• Given instruction 1: In the forum thread about favorite music, translate this sentence into Spanish: "George Strait, Marshall Tucker in Easy Country and when I get tired of it all I turn on Classical Music so I do not have to listen to anything people have to say."
• Given instruction 2: Write the next part of the forum thread about favorite music, picking up right after its final quoted line.

• Document excerpt:
═══
Oh and I almost forgot, these musicians and I never agree on political or social policy, I wish they would just shut up and sing. Like because you can sing or are talented with a instrument you should have the ability to influence sheople, but they do and that's a sad commentary on life at the top of the liberal food chain. While I'm ranting, I could do without the videos....don't watch them, can't stand to even see them, sickening for the most part....ssl I'm through now


----------



## Vol (Jul 5, 2009)

Allman Brothers, Some Stones, Early ZZ Top, in the Rock Genre.

George Strait, Marshall Tucker in Easy Country and when I get tired of it all I turn on Classical Music so I do not have to listen to anything people have to say.

Regards, Mike


----------



## mlappin (Jun 25, 2009)

somedevildawg said:


> Allman Brothers, Some Stones, Early ZZ Top, in the Rock Genre.
═══
• Material:
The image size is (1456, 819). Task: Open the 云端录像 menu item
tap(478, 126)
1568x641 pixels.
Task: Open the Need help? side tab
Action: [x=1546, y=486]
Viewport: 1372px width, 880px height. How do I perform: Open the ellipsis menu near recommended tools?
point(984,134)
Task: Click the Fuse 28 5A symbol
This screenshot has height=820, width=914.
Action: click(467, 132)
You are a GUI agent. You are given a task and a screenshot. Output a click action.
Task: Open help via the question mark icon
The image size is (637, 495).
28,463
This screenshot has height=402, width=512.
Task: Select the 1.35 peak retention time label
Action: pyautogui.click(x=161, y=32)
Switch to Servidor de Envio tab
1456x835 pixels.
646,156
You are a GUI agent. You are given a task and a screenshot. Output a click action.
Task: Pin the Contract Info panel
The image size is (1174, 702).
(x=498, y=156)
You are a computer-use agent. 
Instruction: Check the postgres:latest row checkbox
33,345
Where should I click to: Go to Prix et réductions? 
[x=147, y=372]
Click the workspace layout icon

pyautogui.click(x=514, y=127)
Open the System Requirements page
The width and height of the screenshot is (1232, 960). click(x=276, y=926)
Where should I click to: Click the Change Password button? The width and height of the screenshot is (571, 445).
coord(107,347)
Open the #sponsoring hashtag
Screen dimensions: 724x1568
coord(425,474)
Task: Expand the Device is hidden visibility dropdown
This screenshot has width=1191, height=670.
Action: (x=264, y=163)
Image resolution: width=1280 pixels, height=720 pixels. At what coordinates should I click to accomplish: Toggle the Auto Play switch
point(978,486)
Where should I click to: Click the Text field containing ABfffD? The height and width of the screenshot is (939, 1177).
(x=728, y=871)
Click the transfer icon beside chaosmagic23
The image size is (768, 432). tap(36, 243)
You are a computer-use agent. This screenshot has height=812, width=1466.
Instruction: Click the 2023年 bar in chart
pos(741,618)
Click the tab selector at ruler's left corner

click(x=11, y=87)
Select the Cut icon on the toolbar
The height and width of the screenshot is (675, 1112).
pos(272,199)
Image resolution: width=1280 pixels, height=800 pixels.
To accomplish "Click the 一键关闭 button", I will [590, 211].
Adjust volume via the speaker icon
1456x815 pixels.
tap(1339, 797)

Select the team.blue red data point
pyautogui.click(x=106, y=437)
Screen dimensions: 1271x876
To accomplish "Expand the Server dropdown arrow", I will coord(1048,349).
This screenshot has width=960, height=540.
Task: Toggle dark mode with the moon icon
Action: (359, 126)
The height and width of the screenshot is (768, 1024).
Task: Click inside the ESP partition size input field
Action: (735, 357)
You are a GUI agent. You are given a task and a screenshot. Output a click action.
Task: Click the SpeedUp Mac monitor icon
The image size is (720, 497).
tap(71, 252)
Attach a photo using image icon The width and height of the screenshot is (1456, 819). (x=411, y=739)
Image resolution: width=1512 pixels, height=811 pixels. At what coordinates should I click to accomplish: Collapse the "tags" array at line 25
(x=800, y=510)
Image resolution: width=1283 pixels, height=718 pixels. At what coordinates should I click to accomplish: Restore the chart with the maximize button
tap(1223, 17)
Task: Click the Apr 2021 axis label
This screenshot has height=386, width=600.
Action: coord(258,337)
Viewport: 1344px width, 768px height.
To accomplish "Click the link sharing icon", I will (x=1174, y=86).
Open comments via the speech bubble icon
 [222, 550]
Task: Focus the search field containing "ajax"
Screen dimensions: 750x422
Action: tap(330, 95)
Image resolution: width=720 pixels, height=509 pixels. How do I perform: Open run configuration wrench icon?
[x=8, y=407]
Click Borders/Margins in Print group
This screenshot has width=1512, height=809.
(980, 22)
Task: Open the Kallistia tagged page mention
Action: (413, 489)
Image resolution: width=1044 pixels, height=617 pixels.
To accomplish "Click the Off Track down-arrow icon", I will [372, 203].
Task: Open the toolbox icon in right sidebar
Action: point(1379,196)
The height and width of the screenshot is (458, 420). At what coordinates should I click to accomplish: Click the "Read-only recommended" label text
═══
• Exercise response 1: George Strait, Marshall Tucker en el country suave, y cuando me canso de todo eso pongo música clásica para no tener que escuchar nada de lo que la gente tiene que decir.

• Exercise response 2:
> 
> George Strait, Marshall Tucker in Easy Country and when I get tired of it all I turn on Classical Music so I do not have to listen to anything people have to say.
> 
> Regards, Mike


Same, wore out many a Eliminator tape back in the day. The newer ZZ Top is alright, just doesn't do it for me like the older stuff, gotta admit though, Velcro Fly is kinda catchy.

Have to agree as well, most artists, actors too should have a training collar on, anytime they try to express their opinion on anything ZAPPP!!

Although I love when Ted Nugent gets the liberal/progressive crowd all in a lather. I don't agree though after years of bouncing on a band night for the local tavern that the second amendment is enough for just anybody to carry a concealed weapon, most people have their heads buried way too far where the sun don't shine to own a gun let alone carry it concealed in public places.


----------



## somedevildawg (Jun 20, 2011)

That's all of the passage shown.